[Haskell-cafe] Proof of a multi-threaded application
Neil Davies
semanticphilosopher at googlemail.com
Tue Nov 18 04:12:15 EST 2008
Ketil
You may not be asking the right question here. Your final system's
performance is going to be influenced far more by your algorithm for
updating than by STM (or any other concurrency primitive's) performance.
Others have already mentioned the granularity of locking - but that
one of the performance design decisions that you need to quantify.
The relative merits of various approaches are going to come down to
issues such as
* given that you have a lock what is the cost of locking (in term
of the lack of forward progress)
* how often will you have to pay this cost (that will be
application / data dependent)
* given you use STM, what is the (differential) cost of the
underlying housekeeping (depends what processing is with the
'atomically')
* what is the likelihood that you will have to undo stuff
(represents the same cost as the lack of forward progress).
So the answer which is better, as it always is, will be - it depends
Welcome to the wonderful world of performance engineering.
The answer you seek is tractable - but will require more analysis.
════
Please transcribe the post on concurrency performance from "[Haskell-cafe] Proof of" up to and including "concurrency primitive's) performance.". The data after this point comes from a separate source.

Dataset content —
════
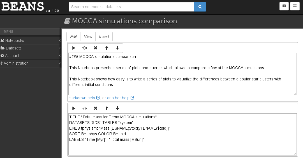Expand the Datasets sidebar section
303x158 pixels.
[31, 48]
════
Response to the exercise —
[Haskell-cafe] Proof of a multi-threaded application
Neil Davies
semanticphilosopher at googlemail.com
Tue Nov 18 04:12:15 EST 2008
Ketil
You may not be asking the right question here. Your final system's
performance is going to be influenced far more by your algorithm for
updating than by STM (or any other concurrency primitive's) performance.